- _TEXTO PARA LER_:
A consciência de que quando alguém sofre os cristãos sofrem com ele. Esta certeza nasce do facto de sermos Igreja, corpo místico de Cristo, em que todos somos membros uns dos outros, e que com os outros estamos nas alegrias e nos sofrimentos. É esta a essência da Igreja de Jesus.
A preocupação pelos outros leva a perguntar onde está o meu irmão? Esta é responsabilidade das comunidades cristãs, não ficarem à espera daqueles que sofrem, mas ir em busca deles para os ajudar no concreto das suas vidas.
Para tudo isto é fundamental a fortaleza do coração. Só com um coração novo, atento aos outros, se pode exercer a caridade verdadeira, aquela em que os problemas dos outros são assumidos com generosidade. Com razão o profeta Ezequiel dizia “Senhor, tira do meu peito o coração de pedra, põe nele um coração de carne, capaz de amar”.
A mensagem do Papa Francisco para a Quaresma de 2015 tem então duas linhas de acção: a da conversão pessoal e comunitária com total mudança de vida; e a do serviço aos irmãos, sobretudo os mais pobres e os que mais sofrem.
2. O itinerário quaresmal convida os cristãos a percorrerem ao longo de seis semanas um caminho de autêntica renovação de vida. Começa-se por procurar vencer as tentações no difícil mundo que nos rodeia. Aponta-se depois um projecto, a transfiguração completa da vida. Exige-se, logo a seguir, a purificação do templo que cada um é, uma vez que “Somos templo de Deus que habita em nós”. Continua-se, depois, com a afirmação da fé, seguindo o exemplo de Nicodemos, que não teve medo de procurar Jesus. Aceita-se, então, dar a vida pelos grandes valores do Evangelho, porque “se o grão de trigo não morrer, não pode dar fruto”. Termina-se com a consagração da vida significada na entrada na Nova Jerusalém e na entrega da vida na cruz de cada dia. É um itinerário de grande beleza.
O ponto de partida – Jesus, antes de começar a vida pública, esteve 40 dias no deserto e ali foi tentado pelo demónio. Os cristãos têm um sonho missionário, uma missão para realizar, mas, envolvidos nas inúmeras tentações do mundo actual, devem aprender com Jesus a vencê-las. Só assim serão melhores. – 1º Domingo.

- _DADOS FORNECIDOS_:
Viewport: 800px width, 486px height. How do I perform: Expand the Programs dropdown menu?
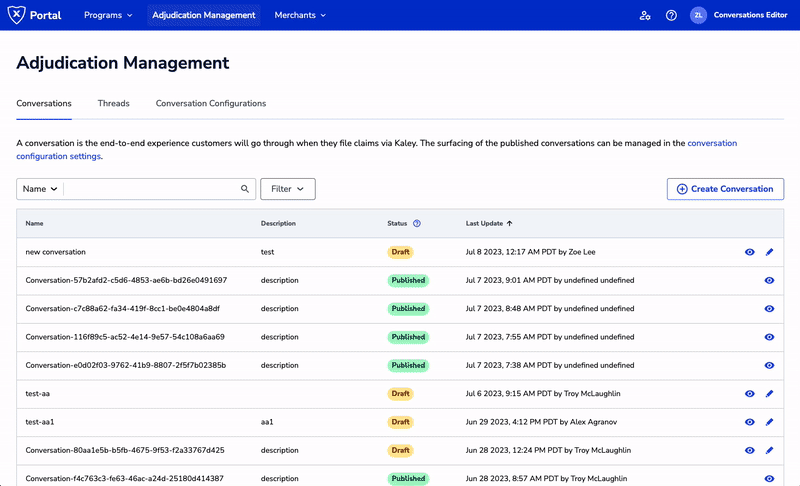click(108, 16)
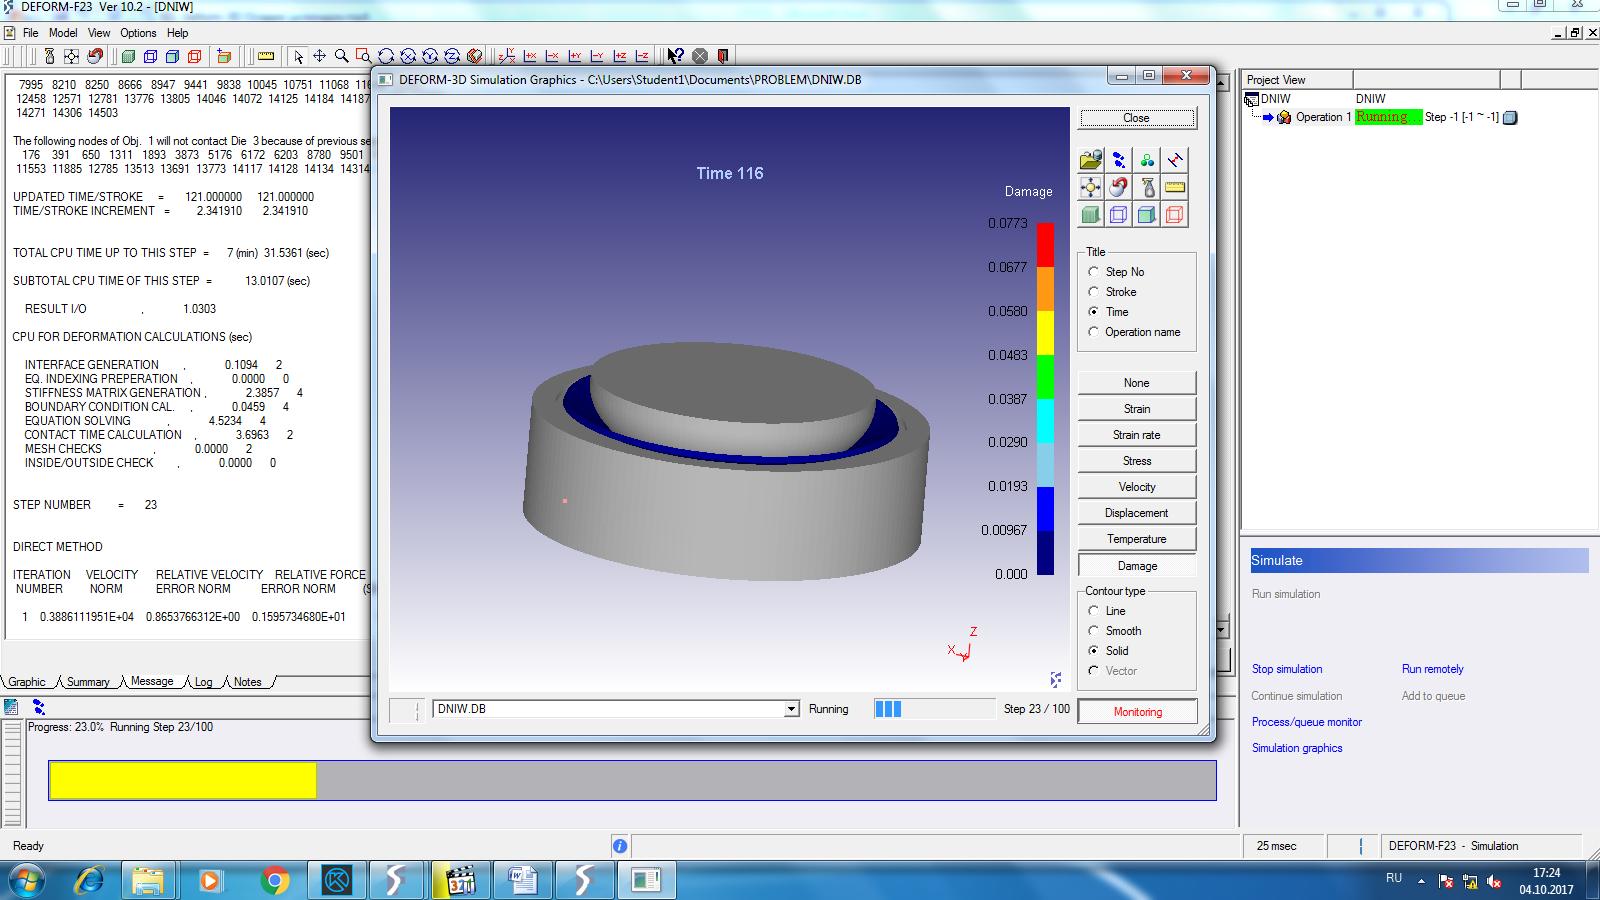
Task: Open the Model menu
Action: coord(63,33)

- _O QUE FAZER_:
1) Copie do texto sobre a Quaresma o trecho que vai de "A mensagem do" até "que mais sofrem.".
2) Responda com base no texto sobre a Quaresma:
(a) Quantos dias esteve Jesus no deserto antes de começar a vida pública?
(b) Ao longo de quantas semanas decorre o itinerário quaresmal?
(c) Que profeta pediu que lhe tirassem o coração de pedra e pusessem um coração de carne?
A listagem vem de outra fonte.

- _RESPOSTAS_:
1)
A mensagem do Papa Francisco para a Quaresma de 2015 tem então duas linhas de acção: a da conversão pessoal e comunitária com total mudança de vida; e a do serviço aos irmãos, sobretudo os mais pobres e os que mais sofrem.

2)
(a) 40 dias.
(b) Seis semanas.
(c) O profeta Ezequiel.